Three people died after spending time in the sweat lodge October 8 and nearly 20 others were injured. Two were pronounced dead shortly after they arrived at a local hospital and a third died October 17 after being hospitalized since the incident.
Bunn described a scene of horror and confusion inside the dome-like structure, which was covered with tarps and blankets and had hot rocks and water inside to create steam.
"I saw all of these people lying around and mucus coming out of their nose and mouth and eyes rolled back in their heads."
There were as many as 65 visitors, ages 30 to 60, attending the program at the resort. They spent as long as two hours inside the sweat lodge.
The self-help expert who ran the program said it has been a "difficult" period but that he will continue his schedule of events despite the deaths.
James Arthur Ray, who ran the "Spiritual Warrior" program at the Angel Valley Retreat Center near Sedona, also addressed the families of those who died.

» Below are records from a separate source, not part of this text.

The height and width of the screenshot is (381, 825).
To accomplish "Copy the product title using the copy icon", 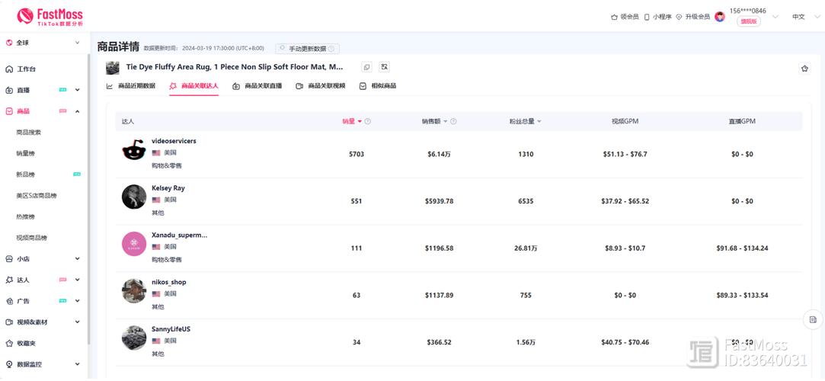I will click(x=366, y=68).
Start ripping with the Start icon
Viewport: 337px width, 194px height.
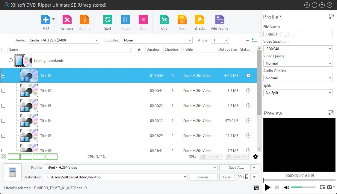(x=108, y=20)
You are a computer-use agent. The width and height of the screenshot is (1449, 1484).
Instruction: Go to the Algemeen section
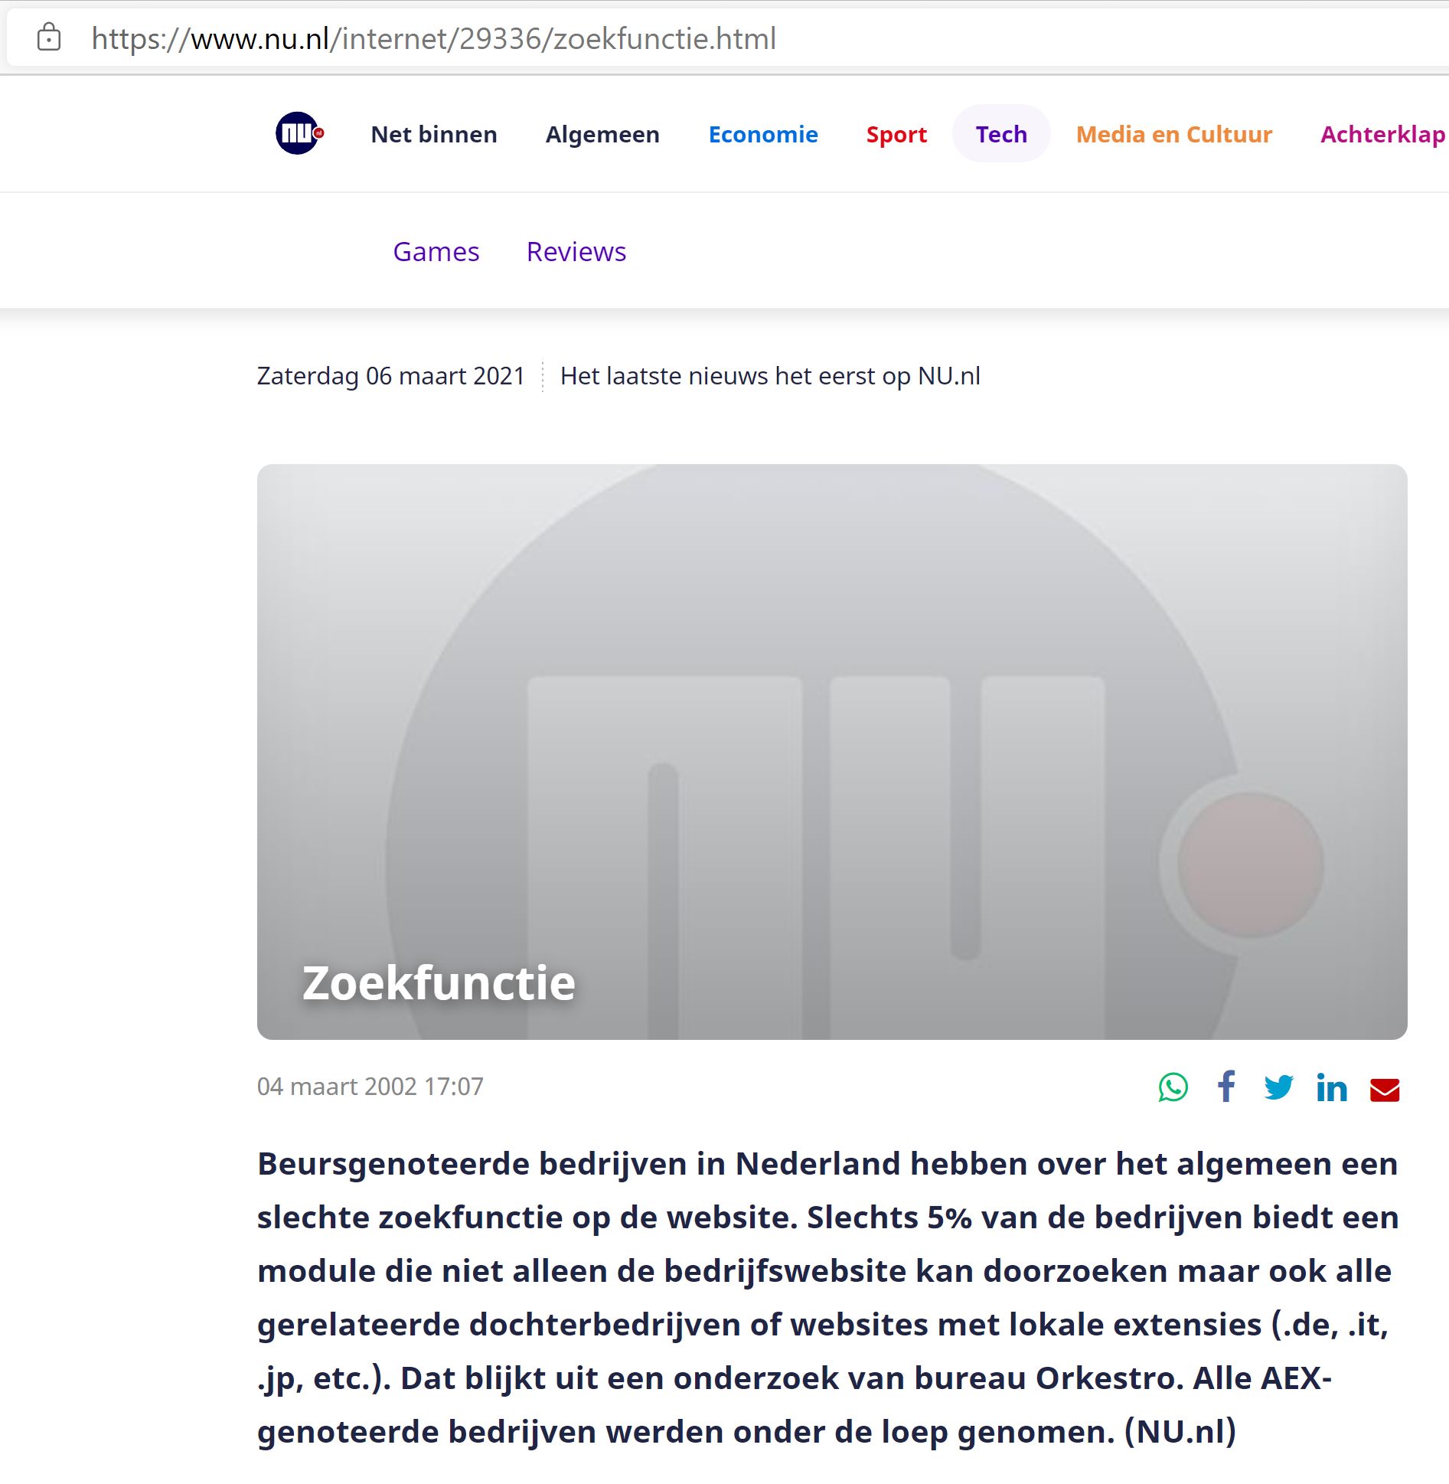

"I feel your pain. I accept your anger. And I pray for you all to have some measure of peace and comfort," Ray wrote Tuesday on his blog. "I want you to know that I too want to know what happened that caused this horrible tragedy. My team and I are working with the appropriate authorities and have even hired our own investigators to find out the truth."
Yavapai County Sheriff Steve Waugh told reporters October 15 the sweat lodge was meant to be a "spiritual awakening" exercise for participants in the "Spiritual Warrior" program.
Bunn said the sauna-like conditions got to several of the people inside.
"They were yelling and yelling, yelling at this man because he was so disoriented that he actually started crawling into the pit with the hot rocks."
Native Americans used sweat lodges in spiritual and physical purification ceremonies.
"These have been the most difficult 10 days of our lives," Ray wrote. "People are throwing out accusations and disparaging me and our mission. Yet despite that, and despite considerable criticism, I have chosen to continue with my work. It's too important not to."
Ray is widely known for programs that claim to teach people how to create wealth from all aspects of their lives -- financially, mentally, physically, and spiritually. He has appeared on various national programs in the United States, including CNN's "Larry King Live."
A homicide investigation into the incident is under way, authorities have said.